A few days ago, Gray Swan published code and models for their recent “circuit breakers” method for language models.[1]1
The circuit breakers method defends against jailbreaks by training the model to erase “bad” internal representations. We are very excited about data-efficient defensive methods like this, especially those which use interpretability concepts or tools.
At the link, we briefly investigate three topics:
- Increased refusal rates on harmless prompts: Do circuit breakers really maintain language model utility? Most defensive methods come with a cost. We check the model’s effectiveness on harmless prompts, and find that the refusal rate increases from 4% to 38.5% on or-bench-80k.
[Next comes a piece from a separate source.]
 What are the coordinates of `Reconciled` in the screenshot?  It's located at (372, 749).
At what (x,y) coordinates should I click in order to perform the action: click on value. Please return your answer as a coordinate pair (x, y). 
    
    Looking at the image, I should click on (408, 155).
- Moderate vulnerability to different token-forcing sequences: How specialized is the circuit breaker defense to the specific adversarial attacks they studied? All the attack methods evaluated in the circuit breaker paper rely on a “token-forcing” optimization objective which maximizes the likelihood of a particular generation like “Sure, here are instructions on how to assemble a bomb.” We show that the current circuit breakers model is moderately vulnerable to different token forcing sequences like “1. Choose the right airport: …”.
- High vulnerability to internal-activation-guided attacks: We also evaluate our latest white-box jailbreak method, which uses a distillation-based objective based on internal activations (paper here: https://arxiv.org/pdf/2407.17447). We find that it also breaks the model easily even when we simultaneously require attack fluency.
Full details at: https://confirmlabs.org/posts/circuit_breaking.html
To be clear, I do not know how well training against arbitrary, non-safety-trained model continuations (instead of "Sure, here..." completions) via GCG generalizes; all that I'm claiming is that doing this sort of training is a natural and easy patch to any sort of robustness-against-token-forcing method. I would be interested to hear if doing so makes things better or worse!
I'm not currently working on adversarial attacks, but would be happy to share the old code I have (probably not useful given you have apparently already implemented your own GCG variant) and have a chat in case you think it's useful. I suspect we have different threat models in mind. E.g. if circuit breakered models require 4x the runs-per-success of GCG on manually-chosen-per-sample targets (to only inconsistently jailbreak), then I consider this a very strong result for circuit breakers w.r.t. the GCG threat.